» **DATA SECTION**:
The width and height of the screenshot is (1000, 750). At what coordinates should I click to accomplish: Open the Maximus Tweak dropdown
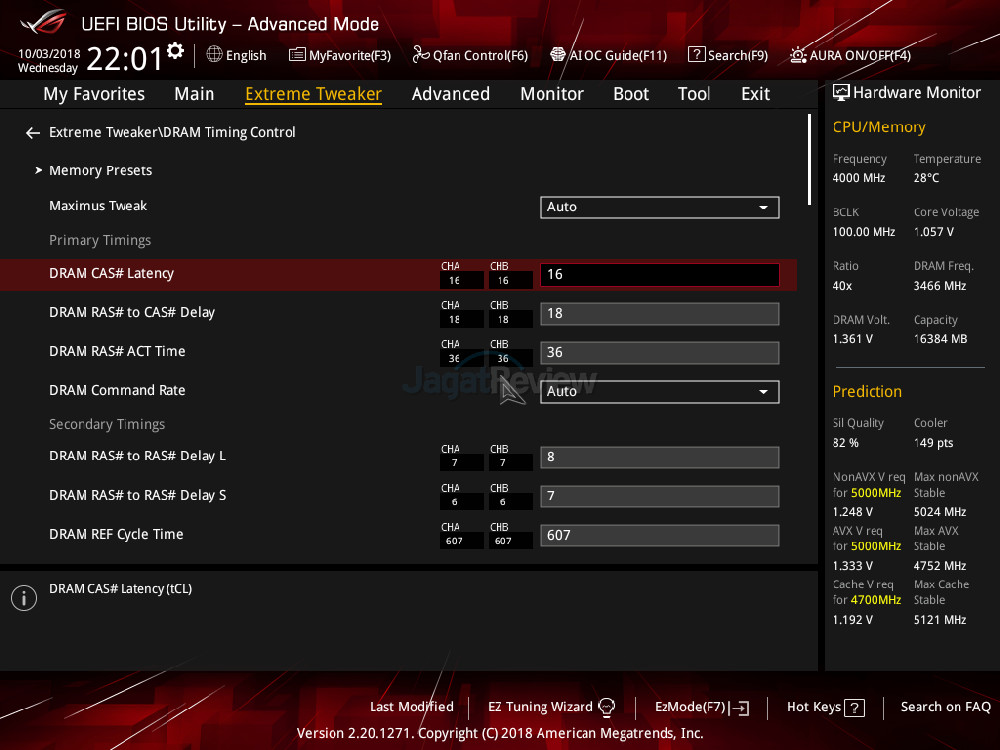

---

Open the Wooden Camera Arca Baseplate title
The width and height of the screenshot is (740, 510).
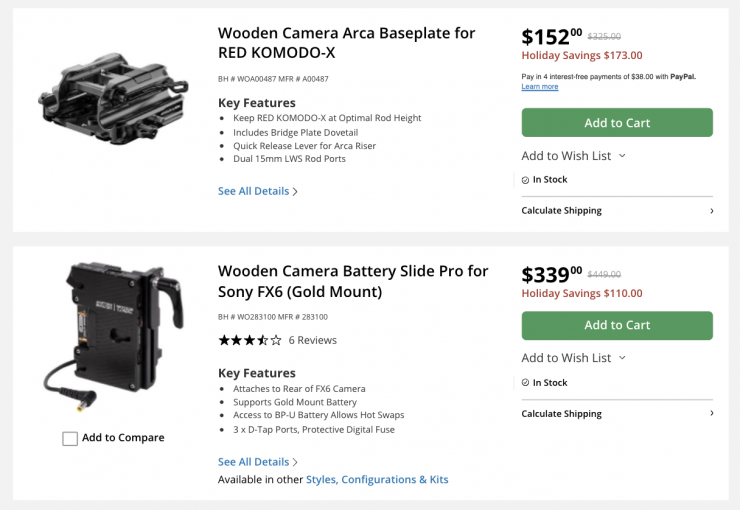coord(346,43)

...

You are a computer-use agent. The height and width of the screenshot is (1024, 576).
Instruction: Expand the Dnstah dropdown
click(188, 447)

» **PROBLEM TO WORK ON**: Update the rows starting at the line that contains "You are a computer-use" and ending at the line that contains "click(188, 447)". Write those lines out again with "dropdown" changed to "menu" and nothing else altered.

» **RESULT OF THE TASK**:
You are a computer-use agent. The height and width of the screenshot is (1024, 576).
Instruction: Expand the Dnstah menu
click(188, 447)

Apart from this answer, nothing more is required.